EXCERPTED PASSAGE ->
Recently, electric vehicles (EVs) are everywhere, from passenger cars, and buses, to taxis. EVs have the advantage of being eco-friendly and having low maintenance costs, but their owners must remain wary of fatal accidents in case the battery runs out or reaches the end of its life. Therefore, precise capacity and lifespan predictions for lithium-ion batteries – commonly used in EVs – are vital.
A joint research team led by Professor Seungchul Lee (ME), Ph.D. candidate Sung Wook Kim (ME Ph.D. Candidate, advisor Prof. Seungchul Lee), and Prof. Ki-Yong Oh (Hanyang University) conducted research to develop a novel artificial intelligence (AI) technology that can accurately predict the capacity and lifespan of lithium-ion batteries. This research breakthrough, which considerably improved prediction accuracy by merging physical domain knowledge with AI, has recently been published in Applied Energy, an international academic journal in the energy field. 
There are two methods of predicting battery capacity: a physics-based model, which simplifies the intricate internal structure of batteries, and an AI model, which uses the electrical and mechanical responses of batteries. However, the conventional AI model requires large amounts of data for training. In addition, when applied to untrained data, its prediction accuracy was very low, which greatly called for the emergence of a next-generation AI technology.
To effectively predict battery capacity with less training data, the research team combined a feature extraction strategy that differs from conventional methods by using physical domain knowledge-based artificial neural networks (ANNs). As a result, the battery prediction accuracy for testing batteries with various capacities and lifespan distributions improved by up to 20%.
Prof. Lee remarked, “The limitations of data-based AI have been overcome using physics knowledge. The difficulty of building big data has also been alleviated thanks to the development of the differentiated feature extraction technique.” Prof. Oh added, “Our research is significant in that it will contribute to propagate EVs to the public by enabling accurate predictions of the remaining lifespan of batteries in next-generational EVs.”

SUPPLIED INFORMATION ->

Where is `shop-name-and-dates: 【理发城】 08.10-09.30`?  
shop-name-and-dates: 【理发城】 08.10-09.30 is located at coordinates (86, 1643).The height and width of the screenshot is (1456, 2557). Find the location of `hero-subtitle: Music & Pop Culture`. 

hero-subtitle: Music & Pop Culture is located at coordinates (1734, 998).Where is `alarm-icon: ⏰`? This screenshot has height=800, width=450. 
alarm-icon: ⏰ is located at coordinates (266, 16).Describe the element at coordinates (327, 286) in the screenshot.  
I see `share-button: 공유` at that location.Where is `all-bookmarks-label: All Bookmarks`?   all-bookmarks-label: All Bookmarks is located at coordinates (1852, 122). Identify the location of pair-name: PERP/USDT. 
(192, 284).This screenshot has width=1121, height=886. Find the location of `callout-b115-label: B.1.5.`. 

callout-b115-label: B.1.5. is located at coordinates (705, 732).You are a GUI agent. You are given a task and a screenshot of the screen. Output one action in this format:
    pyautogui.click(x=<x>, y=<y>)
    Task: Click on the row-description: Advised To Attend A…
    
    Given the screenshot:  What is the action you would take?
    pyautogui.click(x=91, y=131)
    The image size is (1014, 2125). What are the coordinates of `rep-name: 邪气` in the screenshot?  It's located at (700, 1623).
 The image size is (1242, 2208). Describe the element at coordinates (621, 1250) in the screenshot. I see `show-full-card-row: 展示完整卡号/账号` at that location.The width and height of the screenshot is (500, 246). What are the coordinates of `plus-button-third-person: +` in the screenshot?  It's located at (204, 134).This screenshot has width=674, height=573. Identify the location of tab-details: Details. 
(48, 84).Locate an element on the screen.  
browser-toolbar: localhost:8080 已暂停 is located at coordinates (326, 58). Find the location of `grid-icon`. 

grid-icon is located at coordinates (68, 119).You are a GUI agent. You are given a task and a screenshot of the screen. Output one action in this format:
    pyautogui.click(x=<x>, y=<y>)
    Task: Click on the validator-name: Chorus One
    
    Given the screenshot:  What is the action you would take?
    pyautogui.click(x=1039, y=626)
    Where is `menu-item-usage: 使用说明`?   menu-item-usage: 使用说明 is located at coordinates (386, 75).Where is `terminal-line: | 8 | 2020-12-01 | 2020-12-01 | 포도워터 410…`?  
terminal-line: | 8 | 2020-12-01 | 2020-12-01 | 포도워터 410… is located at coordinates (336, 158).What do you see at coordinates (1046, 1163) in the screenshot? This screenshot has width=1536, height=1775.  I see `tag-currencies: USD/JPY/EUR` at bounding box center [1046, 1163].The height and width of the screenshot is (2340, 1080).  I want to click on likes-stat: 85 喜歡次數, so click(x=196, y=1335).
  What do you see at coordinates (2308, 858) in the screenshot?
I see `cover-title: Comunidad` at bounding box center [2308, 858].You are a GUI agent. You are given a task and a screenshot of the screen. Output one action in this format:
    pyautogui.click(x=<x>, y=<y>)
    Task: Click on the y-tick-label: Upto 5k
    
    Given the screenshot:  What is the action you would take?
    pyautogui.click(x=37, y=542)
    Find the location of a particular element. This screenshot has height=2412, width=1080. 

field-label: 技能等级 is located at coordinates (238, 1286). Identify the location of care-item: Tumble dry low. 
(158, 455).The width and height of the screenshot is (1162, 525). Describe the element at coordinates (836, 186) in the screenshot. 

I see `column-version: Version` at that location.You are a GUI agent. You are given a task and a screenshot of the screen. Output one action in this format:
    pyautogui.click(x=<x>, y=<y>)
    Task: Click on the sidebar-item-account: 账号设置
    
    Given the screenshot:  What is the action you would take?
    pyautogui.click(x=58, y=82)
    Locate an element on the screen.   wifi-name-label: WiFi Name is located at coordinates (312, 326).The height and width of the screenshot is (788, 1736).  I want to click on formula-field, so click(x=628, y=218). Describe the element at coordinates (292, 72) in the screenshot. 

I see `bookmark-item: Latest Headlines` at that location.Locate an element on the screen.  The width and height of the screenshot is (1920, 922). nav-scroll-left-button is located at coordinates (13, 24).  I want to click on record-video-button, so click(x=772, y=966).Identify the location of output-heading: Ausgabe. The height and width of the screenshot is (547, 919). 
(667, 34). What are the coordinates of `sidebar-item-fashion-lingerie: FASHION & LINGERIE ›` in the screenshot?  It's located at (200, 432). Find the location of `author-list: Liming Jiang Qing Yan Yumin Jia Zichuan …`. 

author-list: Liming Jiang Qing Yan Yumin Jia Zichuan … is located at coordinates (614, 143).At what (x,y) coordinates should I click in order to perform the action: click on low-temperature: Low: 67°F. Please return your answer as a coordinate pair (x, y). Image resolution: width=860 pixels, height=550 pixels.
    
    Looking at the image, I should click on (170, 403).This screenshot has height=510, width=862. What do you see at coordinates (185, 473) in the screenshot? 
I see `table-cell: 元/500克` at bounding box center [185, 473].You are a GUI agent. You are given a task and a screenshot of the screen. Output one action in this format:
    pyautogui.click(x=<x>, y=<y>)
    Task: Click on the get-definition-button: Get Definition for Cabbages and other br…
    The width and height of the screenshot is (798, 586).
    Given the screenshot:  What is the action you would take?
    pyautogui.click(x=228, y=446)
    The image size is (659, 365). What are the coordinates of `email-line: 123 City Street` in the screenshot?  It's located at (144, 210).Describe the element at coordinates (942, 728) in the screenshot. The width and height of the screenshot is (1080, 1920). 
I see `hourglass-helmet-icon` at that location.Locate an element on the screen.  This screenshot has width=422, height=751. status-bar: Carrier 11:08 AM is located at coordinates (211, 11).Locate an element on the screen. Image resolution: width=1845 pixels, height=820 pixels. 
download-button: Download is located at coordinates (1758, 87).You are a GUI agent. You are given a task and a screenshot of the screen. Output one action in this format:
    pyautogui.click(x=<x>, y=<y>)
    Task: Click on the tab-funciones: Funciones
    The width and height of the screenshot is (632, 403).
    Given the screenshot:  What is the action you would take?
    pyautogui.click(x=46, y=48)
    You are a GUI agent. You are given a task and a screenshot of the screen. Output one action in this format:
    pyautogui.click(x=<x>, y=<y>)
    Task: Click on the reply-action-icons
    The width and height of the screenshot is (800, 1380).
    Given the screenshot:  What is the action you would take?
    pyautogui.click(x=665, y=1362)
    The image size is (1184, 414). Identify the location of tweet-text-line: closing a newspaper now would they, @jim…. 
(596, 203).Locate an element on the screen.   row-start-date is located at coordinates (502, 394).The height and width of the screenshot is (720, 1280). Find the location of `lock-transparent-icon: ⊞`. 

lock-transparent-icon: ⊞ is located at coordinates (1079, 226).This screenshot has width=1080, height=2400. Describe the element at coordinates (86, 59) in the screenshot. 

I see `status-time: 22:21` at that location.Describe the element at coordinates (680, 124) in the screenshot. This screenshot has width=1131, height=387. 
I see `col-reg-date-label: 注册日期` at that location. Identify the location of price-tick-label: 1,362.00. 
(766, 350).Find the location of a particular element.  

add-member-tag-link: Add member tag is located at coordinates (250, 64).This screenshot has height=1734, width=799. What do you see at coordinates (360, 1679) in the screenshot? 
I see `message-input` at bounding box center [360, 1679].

TASK TO CARRY OUT -> Summarize the passage on predicting lithium-ion battery capacity in two sentences. The data is not needed for this.

EXERCISE ANSWER -> A research team led by Professor Seungchul Lee, Ph.D. candidate Sung Wook Kim, and Prof. Ki-Yong Oh developed an AI technology that merges physical domain knowledge with AI to predict the capacity and lifespan of lithium-ion batteries, which are commonly used in electric vehicles. Because conventional AI models need large amounts of training data and predict poorly on untrained data, the team used a feature extraction strategy based on physical domain knowledge-based artificial neural networks, which improved prediction accuracy by up to 20%.